Ralph Fiennes has called for trigger warnings, which let audiences know if there is upsetting content, to be scrapped saying people should be "shocked and disturbed" by theatre.
The 61-year-old British actor, known for period drama The English Patient, holocaust film Schindler's List and comedy The Grand Budapest Hotel, is starring in an immersive touring production of William Shakespeare's Macbeth.
Suffolk-born Fiennes told BBC One's Sunday With Laura Kuenssberg: "I think we didn't used to have trigger warnings. I mean, there are very disturbing scenes in Macbeth, terrible murders and things.
"But I think the impact of theatre should be that you're shocked and you should be disturbed.
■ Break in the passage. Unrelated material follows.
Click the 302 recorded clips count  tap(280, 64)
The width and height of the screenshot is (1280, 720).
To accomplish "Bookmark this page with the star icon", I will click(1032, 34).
I don't think you should be prepared for these things and when I was young, (we) never had trigger warnings for shows."
The two-time Oscar nominated actor, who won a Tony award for best actor in a US production of Shakespeare's Hamlet in 1995, agreed that it should be "got rid" of and said that physical warnings for issues such as strobe effects should still be flagged.
"Shakespeare's plays are full of murderers, full of horror ... It's the shock, the unexpected, that's what makes an actor (in) theatre so exciting," Fiennes also said.
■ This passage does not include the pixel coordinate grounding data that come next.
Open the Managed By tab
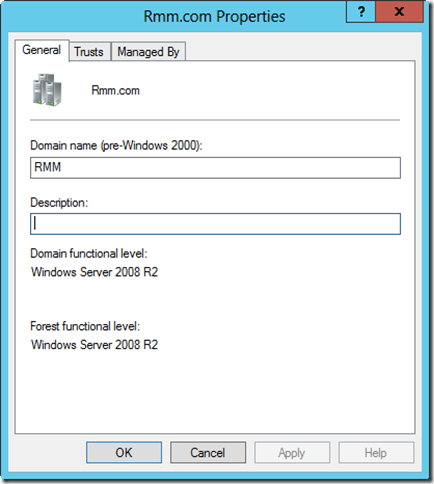434x484 pixels. (x=148, y=52)
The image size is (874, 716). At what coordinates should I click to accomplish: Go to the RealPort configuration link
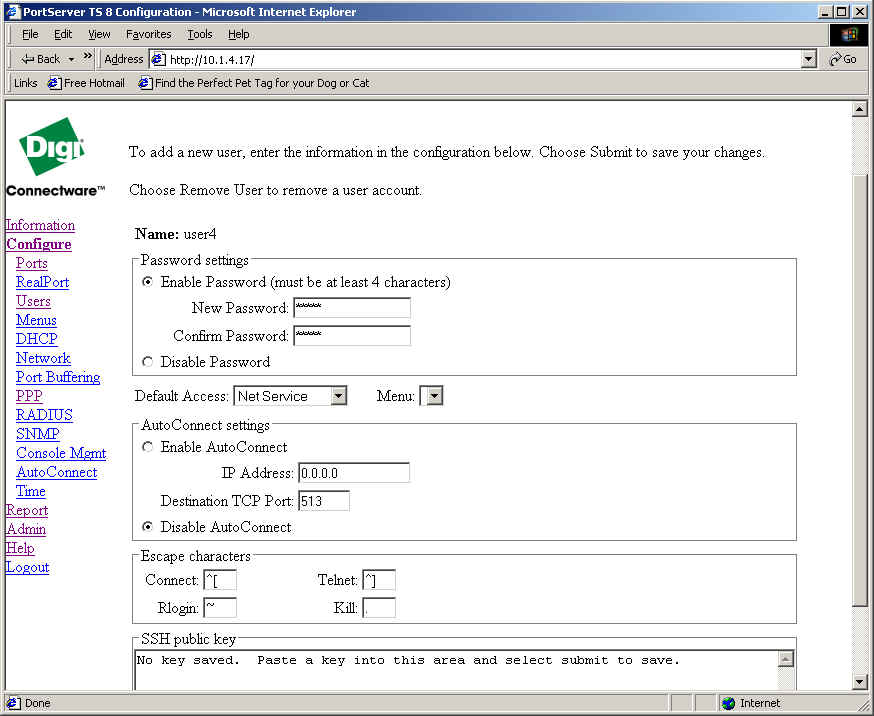pos(42,282)
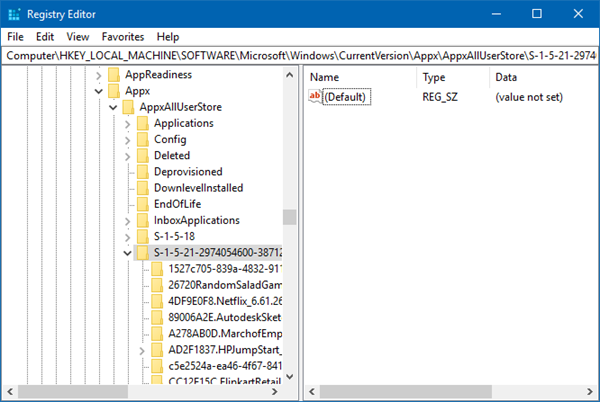Viewport: 600px width, 402px height.
Task: Open the File menu
Action: pos(15,36)
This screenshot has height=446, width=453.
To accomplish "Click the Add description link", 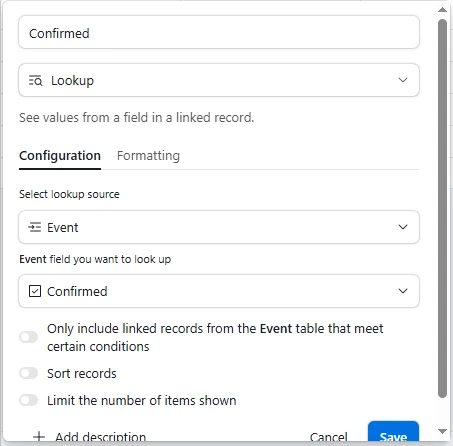I will [x=100, y=437].
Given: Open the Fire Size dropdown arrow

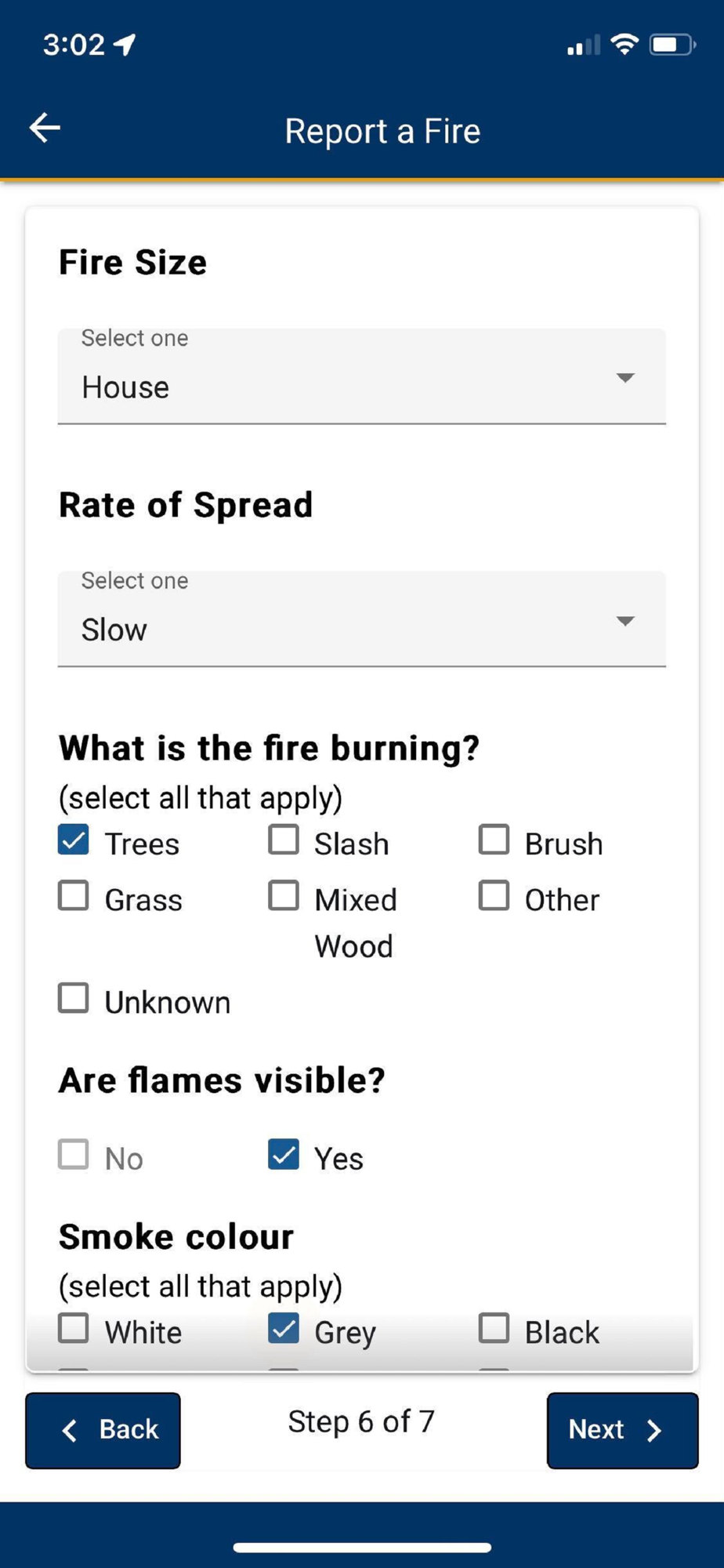Looking at the screenshot, I should pos(624,378).
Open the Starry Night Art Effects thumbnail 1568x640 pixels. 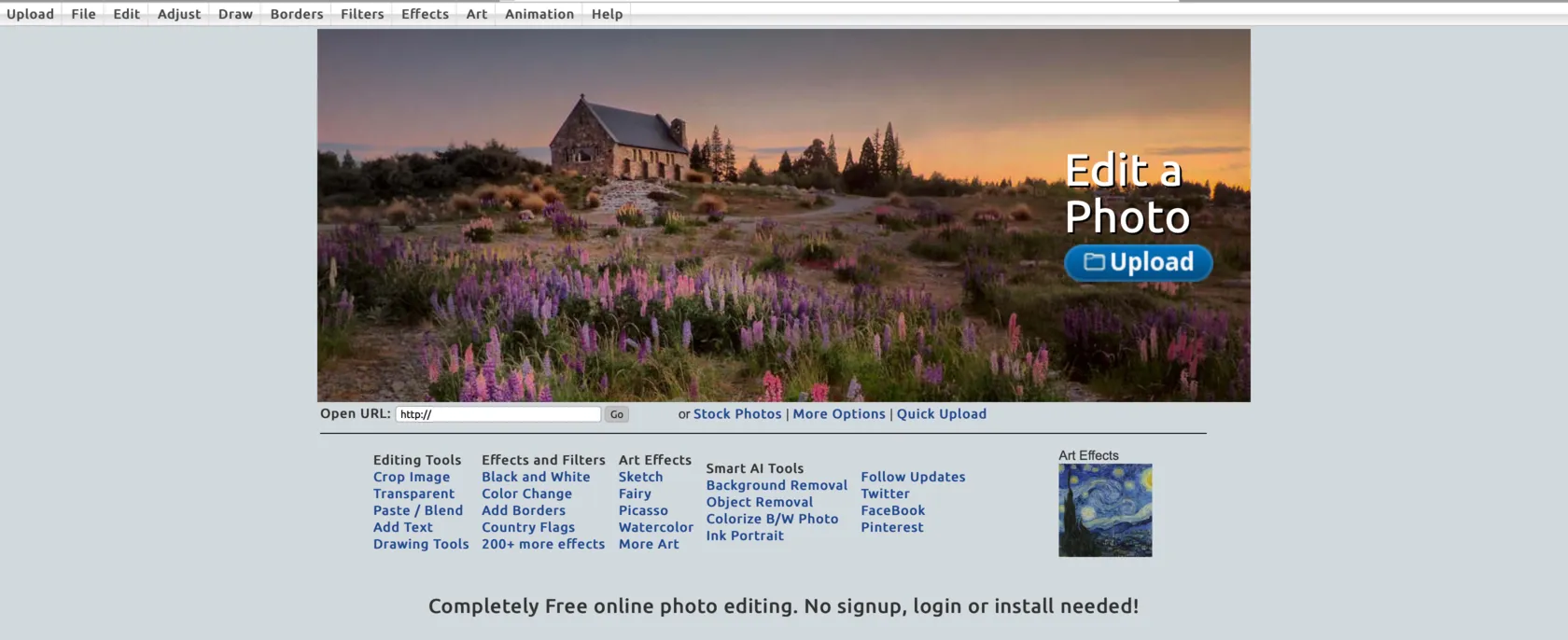(1105, 510)
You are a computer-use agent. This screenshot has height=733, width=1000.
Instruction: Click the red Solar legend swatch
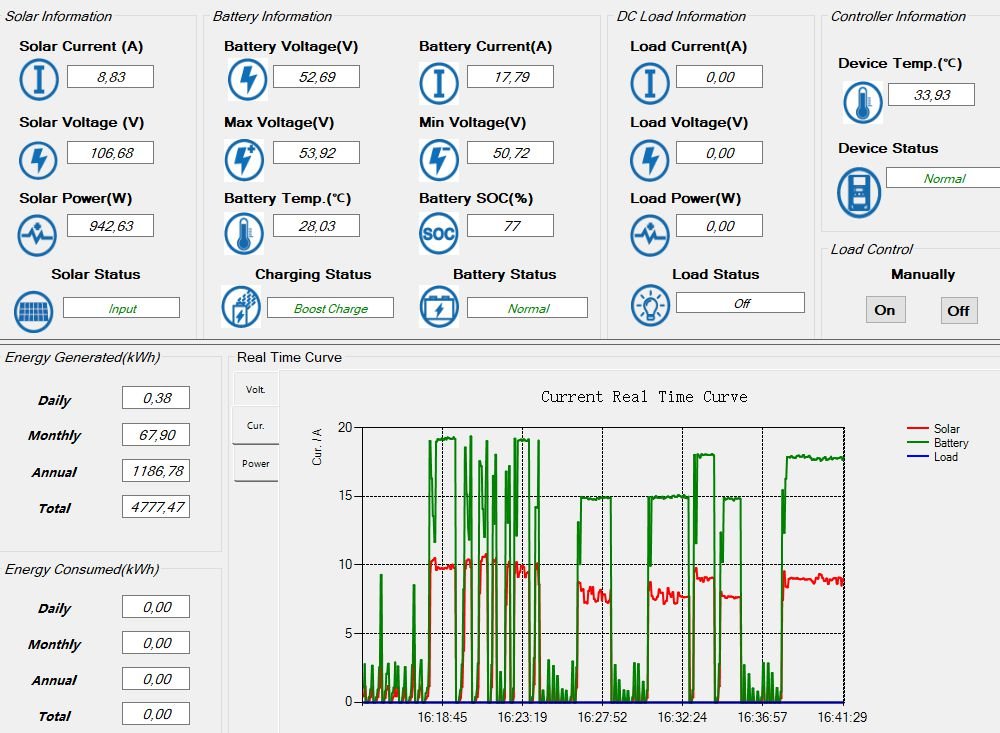click(917, 428)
British actor Simon Callow has previously called for getting rid of trigger warnings in a letter to The Times newspaper after it emerged a theatre had told audiences that The Sound Of Music touched on "the threat of Nazi Germany and the annexation of Austria".
Known for romantic films A Room With A View and Four Weddings And A Funeral, the 74-year-old said that theatre is "a safe space" and "not a pulpit, but a gymnasium of the imagination".